Post
Topic
Board Beginners & Help
Re: Some technical and economic concerns
by
Stephen Gornick
on 17/06/2011, 03:20:08 UTC
1. The ten-minute limit: The Bitcoin system is designed so that a block is produced, on average, every ten Most restaurants aren't going to want to wait 30 minutes to make sure your money's good before giving you your cup of coffee.

Perhaps a move to a block per minute or two,

Bitcoin wasn't meant to allow instant confirmation.  That 10 minute wait was determined as the length necessary due to latency on a global network.  

Obviously, that type of payment represents a lot of payment volume that bitcoin is leaving on the table.  There have been multiple ideas on how to allow bitcoin to serve this function.   None of the ideas address reducing the length of time to confirm blocks as there's no lower value that would solve the "point of sale" problem yet would still allow Bitcoin to work.  As [Mike] from the forum put it, you either are "< 5 seconds or > 5 seconds".  So neither 1 minute nor 10 minutes to confirm makes a difference for making point of sale more possible.

Right now, there is a solution.  As long as both the merchant and customer use the same ewallet provider, transactions can be instantaneous.  MyBitcoin works this way already today.    Similarly, another solution might be simply to advance some amount to an account with the merchant or with some other intermediary.  Consider if the mobile point of sale vendor Tabbed Out were to add bitcoins as a payment method, for example.  They would hold your coins in their wallet so those coins would be spendable instantly regardless of which restaurant you dined at.  With those solutions, however, you have the drawbacks where you must extend trust to an intermediary and also will lose some privacy.

One other idea includes a pure bitcoin method where low value transactions might be accepted as payment on receipt by the merchant with no confirmations.  This method assumes however that there are listening posts on the network that would monitor for double spends and alert the merchants after any double spend attempts were discovered.

Additionally, there have been reports that work is underway to integrate bitcoin with the Open Transactions platform to allow transactions that are both anonymous (as far as the merchant knowing the buyer) and also are instant, requiring no confirmations. This too requires pre-paying bitcoins to the OT account that will be used for spending.

2. It seems like having a drastic drop like that could lead to some nasty effects.

With that drop, it's hard to imagine a substantial fraction not taking their machines offline and scaling down.

When it happens the drop from 50 to 25 will not come as a surprise.  

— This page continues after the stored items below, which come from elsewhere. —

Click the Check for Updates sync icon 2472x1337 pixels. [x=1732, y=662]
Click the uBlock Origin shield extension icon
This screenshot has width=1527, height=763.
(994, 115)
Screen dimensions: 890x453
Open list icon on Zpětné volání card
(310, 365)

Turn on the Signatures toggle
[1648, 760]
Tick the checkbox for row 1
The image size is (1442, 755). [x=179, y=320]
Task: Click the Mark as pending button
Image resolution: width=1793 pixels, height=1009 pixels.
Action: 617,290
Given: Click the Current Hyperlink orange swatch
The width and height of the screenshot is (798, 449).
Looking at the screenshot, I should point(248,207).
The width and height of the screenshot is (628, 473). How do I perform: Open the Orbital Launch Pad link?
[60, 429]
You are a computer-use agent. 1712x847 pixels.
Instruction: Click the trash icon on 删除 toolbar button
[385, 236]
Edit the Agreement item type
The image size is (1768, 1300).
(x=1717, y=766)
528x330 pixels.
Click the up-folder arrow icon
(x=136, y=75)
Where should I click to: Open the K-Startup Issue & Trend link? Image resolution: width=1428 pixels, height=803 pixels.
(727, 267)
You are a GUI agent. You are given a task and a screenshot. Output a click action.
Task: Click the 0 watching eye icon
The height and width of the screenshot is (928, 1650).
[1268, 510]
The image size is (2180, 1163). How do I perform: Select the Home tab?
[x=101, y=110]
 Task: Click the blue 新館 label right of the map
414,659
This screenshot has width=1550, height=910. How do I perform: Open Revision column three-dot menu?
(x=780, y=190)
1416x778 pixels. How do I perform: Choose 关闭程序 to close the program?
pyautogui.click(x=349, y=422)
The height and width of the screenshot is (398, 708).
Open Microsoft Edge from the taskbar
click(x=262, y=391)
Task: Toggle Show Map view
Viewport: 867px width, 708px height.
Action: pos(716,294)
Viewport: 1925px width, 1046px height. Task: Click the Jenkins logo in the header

Considering the worst case you describe (50% of mining capacity drops in response), instead of 14 days of 10 minute block confirmations it is 28 days of 20 minute block confirmations.  Since transaction fees reflect a growing part of the block bounty, a 50% reduction in currency issued will not have a 50% reduction of income to the miners.  Even so, is this big drop to the miners going to be felt? Yes.  Is it a serious enough problem to force a change to the protocol? I wouldn't think so.

The fact that miners "get hit" is really not a concern.  Bitcoin is likely already well beyond the amount of mining necessary to be protected from an attacker with lots of hashing power.  It likely could survive just fine if half the the miners it currently has were to disappear at any point in time.

I'm aware that these limits and algorithms are hardcoded into the system now, and would require a change to every client in existence. However, that's not a sufficient reason to not have them implemented.